特に生物は地にて生活するもの……それを知っているので何処でも大地に接すると理解している。環境的な問題は無きに等しい。
「えぇ〜……。じ、じゃあ、転移で逃げるとか?」
『間違いなく追ってくるだろう。それより問題なのは
なまじ自我が芽生えた故に我儘や癇癪も持ち合わせているだろうと蟲皇は言う。ライは『失敗』の意味を改めて理解させられた。
「う〜ん……じ、じゃあ、どうしましょ?」
『本契約して制御すれば良い……が、問題もある』
「問題……?」
『この者らは中位精霊にも拘らず姿が固定されていない。そういった場合、他の精霊に喰われやすい』
「うっ……。そ、それは後味悪い……」
『故にその身が何かの形に固定されるまで安定した地に留まらせるのが妥当だろう』
「蜜精の森はどうです……?」
『お主の契約精霊が既に居るだろう。魔力調整をできる聖獣はともかく、一つどころに強い精霊を集め過ぎると御神楽のようなことになるぞ?』
魔力過多による魔人化発生地域……というのは流石に頂けない。
「となると他か……。候補は幾つかあるけど……」
『転移するにも一度この国の結界を超えねばなるまい。それも手間だ』
「それなら決まりですね。アステにはロウド最大の聖地があるのでそこへ」
『ふむ……。月光郷だったか。それなら確かに良いかもしれん』
そこでライは改めて思った。ペトランズ大陸では蟲皇を殆ど喚んではいない。しかし、その知識はライの記憶を全て理解している節がある。

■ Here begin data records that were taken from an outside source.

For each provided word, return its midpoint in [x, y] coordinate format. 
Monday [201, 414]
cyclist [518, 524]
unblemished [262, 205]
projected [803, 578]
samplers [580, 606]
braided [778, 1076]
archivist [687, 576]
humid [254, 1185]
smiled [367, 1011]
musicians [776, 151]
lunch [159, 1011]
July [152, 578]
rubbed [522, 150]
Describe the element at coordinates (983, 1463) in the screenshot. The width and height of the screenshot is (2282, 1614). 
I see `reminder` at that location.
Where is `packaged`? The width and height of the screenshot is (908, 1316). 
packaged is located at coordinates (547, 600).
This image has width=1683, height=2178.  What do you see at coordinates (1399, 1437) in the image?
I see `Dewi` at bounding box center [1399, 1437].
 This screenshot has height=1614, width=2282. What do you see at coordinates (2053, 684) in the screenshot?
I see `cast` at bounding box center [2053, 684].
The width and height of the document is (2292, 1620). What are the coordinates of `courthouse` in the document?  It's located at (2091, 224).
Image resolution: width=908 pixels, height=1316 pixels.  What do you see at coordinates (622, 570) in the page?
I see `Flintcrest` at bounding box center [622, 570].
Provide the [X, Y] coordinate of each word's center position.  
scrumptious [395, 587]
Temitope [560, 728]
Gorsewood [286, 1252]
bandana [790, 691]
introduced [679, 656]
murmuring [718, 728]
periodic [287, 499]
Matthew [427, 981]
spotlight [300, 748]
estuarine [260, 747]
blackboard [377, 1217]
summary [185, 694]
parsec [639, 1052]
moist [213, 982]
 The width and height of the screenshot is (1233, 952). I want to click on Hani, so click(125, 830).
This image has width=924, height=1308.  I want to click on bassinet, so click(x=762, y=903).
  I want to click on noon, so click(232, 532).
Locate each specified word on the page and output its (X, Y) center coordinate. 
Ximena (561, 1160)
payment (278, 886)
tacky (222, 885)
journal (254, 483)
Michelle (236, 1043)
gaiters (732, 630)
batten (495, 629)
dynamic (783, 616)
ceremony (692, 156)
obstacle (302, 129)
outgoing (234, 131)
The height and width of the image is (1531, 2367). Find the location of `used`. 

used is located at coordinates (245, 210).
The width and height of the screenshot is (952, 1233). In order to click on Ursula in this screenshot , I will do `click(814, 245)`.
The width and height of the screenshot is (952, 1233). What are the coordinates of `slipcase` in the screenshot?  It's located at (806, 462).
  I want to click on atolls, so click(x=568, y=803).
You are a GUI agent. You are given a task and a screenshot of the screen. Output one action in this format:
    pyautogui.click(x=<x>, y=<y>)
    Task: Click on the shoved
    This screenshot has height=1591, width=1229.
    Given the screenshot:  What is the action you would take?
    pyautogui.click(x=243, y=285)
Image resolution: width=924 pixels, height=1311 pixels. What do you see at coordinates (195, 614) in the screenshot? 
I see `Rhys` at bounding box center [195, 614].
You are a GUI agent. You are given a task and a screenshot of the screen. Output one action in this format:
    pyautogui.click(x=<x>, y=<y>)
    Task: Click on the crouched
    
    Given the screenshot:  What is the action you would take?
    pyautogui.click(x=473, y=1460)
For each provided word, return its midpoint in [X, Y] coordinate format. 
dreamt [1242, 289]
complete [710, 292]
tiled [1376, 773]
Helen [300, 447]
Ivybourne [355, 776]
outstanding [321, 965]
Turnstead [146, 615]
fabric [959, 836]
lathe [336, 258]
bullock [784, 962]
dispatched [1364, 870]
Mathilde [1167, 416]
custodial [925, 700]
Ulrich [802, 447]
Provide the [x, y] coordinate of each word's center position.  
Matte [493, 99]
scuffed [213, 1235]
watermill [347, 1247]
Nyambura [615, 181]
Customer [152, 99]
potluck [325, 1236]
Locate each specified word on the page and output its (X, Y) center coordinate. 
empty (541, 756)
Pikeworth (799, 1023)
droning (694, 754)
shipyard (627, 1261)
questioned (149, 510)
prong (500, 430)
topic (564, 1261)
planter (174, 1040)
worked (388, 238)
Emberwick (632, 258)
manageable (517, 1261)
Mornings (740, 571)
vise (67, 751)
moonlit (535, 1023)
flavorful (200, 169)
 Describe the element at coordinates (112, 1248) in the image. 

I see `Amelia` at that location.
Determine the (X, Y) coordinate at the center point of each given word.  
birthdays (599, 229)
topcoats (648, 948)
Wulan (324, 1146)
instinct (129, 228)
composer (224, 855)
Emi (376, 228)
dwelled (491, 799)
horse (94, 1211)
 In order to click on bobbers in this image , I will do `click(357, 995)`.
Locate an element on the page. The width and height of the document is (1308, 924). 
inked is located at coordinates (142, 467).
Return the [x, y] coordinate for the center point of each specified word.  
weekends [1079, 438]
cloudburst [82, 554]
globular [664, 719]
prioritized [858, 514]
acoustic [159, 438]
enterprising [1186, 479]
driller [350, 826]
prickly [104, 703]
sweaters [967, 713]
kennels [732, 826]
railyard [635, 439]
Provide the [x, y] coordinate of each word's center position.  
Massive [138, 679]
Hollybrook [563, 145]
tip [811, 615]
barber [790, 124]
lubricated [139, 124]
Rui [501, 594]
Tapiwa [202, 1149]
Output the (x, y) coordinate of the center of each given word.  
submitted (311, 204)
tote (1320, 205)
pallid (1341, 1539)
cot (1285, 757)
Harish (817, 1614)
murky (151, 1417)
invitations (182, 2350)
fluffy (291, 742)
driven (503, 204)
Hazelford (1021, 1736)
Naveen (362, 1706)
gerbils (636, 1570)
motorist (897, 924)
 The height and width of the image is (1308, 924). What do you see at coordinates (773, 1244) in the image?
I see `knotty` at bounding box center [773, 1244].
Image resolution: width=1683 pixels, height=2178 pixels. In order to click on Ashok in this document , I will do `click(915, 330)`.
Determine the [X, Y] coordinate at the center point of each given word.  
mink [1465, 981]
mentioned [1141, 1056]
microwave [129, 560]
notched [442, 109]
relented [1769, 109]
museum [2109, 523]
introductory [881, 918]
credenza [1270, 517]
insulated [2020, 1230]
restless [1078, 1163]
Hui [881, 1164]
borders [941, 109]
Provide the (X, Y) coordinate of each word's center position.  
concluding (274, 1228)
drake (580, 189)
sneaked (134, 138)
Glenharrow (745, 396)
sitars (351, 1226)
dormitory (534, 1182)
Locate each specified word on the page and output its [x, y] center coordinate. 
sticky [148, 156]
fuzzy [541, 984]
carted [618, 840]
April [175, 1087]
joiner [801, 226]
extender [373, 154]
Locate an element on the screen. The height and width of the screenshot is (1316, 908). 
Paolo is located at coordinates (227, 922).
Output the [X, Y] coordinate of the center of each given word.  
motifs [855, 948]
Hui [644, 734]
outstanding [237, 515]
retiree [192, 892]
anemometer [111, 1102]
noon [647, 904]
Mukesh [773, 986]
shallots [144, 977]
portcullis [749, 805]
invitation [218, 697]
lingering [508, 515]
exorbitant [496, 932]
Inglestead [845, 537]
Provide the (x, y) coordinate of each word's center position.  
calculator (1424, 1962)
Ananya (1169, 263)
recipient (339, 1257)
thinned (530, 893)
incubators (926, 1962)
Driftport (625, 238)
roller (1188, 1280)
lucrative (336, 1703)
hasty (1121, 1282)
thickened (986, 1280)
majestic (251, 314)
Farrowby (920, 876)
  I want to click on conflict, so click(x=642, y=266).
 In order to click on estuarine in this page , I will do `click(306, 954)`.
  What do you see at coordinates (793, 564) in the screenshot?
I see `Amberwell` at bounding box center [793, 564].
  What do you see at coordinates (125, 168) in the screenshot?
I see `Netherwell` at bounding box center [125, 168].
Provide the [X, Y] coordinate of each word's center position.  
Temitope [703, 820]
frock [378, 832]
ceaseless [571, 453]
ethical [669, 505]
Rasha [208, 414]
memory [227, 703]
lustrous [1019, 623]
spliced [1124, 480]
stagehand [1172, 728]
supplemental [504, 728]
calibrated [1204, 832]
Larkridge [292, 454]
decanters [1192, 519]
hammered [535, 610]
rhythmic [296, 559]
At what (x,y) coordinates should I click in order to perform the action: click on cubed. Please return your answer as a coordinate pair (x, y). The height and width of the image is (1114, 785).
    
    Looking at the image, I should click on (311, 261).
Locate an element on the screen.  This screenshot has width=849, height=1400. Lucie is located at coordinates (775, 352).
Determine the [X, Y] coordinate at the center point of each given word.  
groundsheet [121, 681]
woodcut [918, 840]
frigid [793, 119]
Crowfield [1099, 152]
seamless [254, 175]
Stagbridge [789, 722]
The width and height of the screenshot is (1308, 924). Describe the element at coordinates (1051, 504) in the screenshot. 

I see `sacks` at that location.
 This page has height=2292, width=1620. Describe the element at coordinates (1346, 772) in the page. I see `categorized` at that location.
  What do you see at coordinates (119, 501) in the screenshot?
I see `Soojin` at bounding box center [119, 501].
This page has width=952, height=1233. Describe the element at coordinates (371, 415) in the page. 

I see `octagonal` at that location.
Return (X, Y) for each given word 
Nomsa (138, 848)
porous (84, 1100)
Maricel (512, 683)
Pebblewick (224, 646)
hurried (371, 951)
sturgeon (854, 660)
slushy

「……。カブト先輩、本当に俺の目を通して全部見てるんですね」
『当然よ。お主は危なっかしくて放ってはおけぬからな』
「よっ! この覗き魔精霊!」
『……。痴れ者!』
「ぐあぁぁぁぁっ! め、目がぁ!?」
蟲皇はそのツノでライの目を突いた……。
『フン……。では、お主の兄が戻る前に済ませるぞ』
「へ、へ〜い……」
そしてライは四体の新たな精霊を連れ聖獣の住まう聖地・月光郷へと向かうのであった……。